#### [Source extract]
Mg²⁺ binding affinities on a dsRNA versus ssRNA. Plot A shows inner sphere binding and plot B outer sphere. The points are color coded according to Figure 1.

It is also possible to compare the affinity of Mg²⁺ ions that are directly bound with that of ions that are indirectly bound. As can be seen in Figure 3B, hybridization increases the stability of indirect binding sites as well, by ${9.7}_{-0.1}^{+{0.1}_{}}$ kJ/mol.

DISCUSSION

In this article, we present extensive molecular dynamics simulations investigating the binding affinity of Mg²⁺ on all the possible binding sites in an RNA duplex. Calculations are performed using state-of-the-art force fields and a modified version of bias-exchange metadynamics.

#### [Questions to answer]
1 – From the passage on Mg²⁺ binding to RNA, write out everything from "Mg²⁺ binding affinities" down to "of bias-exchange metadynamics.".
2 – Carry the passage on Mg²⁺ binding to RNA further, starting after its last sentence.
The material that comes after this text isn't needed for any task.

#### [Exercise data]

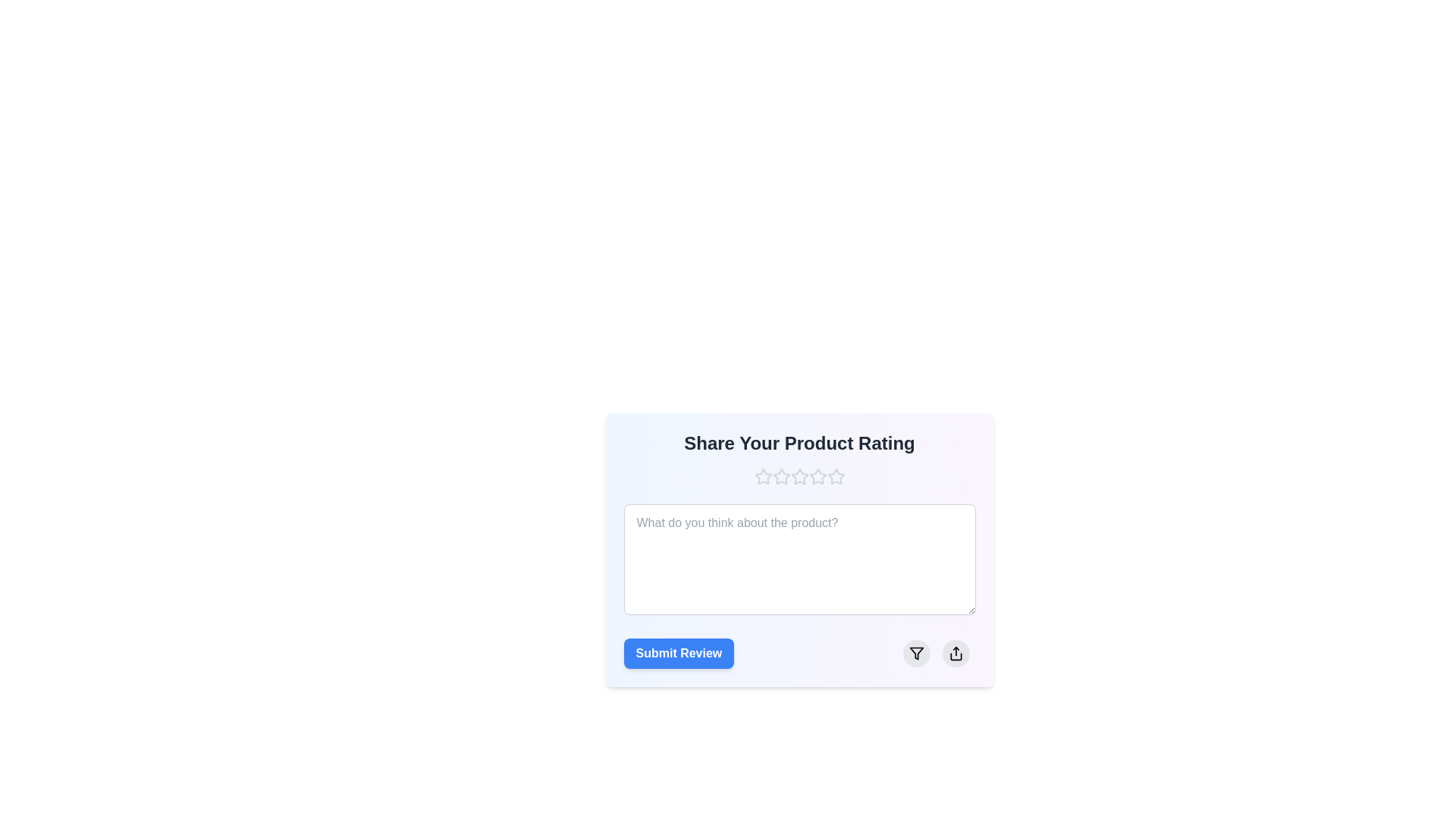 The height and width of the screenshot is (819, 1456). Describe the element at coordinates (817, 475) in the screenshot. I see `the third star icon, which is styled with a gray hue and located in the 'Share Your Product Rating' section` at that location.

#### [Answers to the exercises]
1 –
Mg²⁺ binding affinities on a dsRNA versus ssRNA. Plot A shows inner sphere binding and plot B outer sphere. The points are color coded according to Figure 1.

It is also possible to compare the affinity of Mg²⁺ ions that are directly bound with that of ions that are indirectly bound. As can be seen in Figure 3B, hybridization increases the stability of indirect binding sites as well, by ${9.7}_{-0.1}^{+{0.1}_{}}$ kJ/mol.

DISCUSSION

In this article, we present extensive molecular dynamics simulations investigating the binding affinity of Mg²⁺ on all the possible binding sites in an RNA duplex. Calculations are performed using state-of-the-art force fields and a modified version of bias-exchange metadynamics.

2 –
The enhanced sampling method we used is an improved version of the bias-exchange metadynamics (BE-MetaD) procedure designed for this application. At variance with the original approach, we here added different penalizing potentials in each replica to avoid binding events that would trap Mg²⁺ in undesired positions. This procedure was necessary here to achieve converged affinities. The idea of forbidding different events in different replicas can be straightforwardly generalized to cases where one wants to study competing rare events under the same conditions, and could provide a significant improvement in the applicability of BE-MetaD to the description of complex free-energy landscapes. To help reproducibility of our results and application of the procedure to different systems, we included sample input files in Supplemental Information 2.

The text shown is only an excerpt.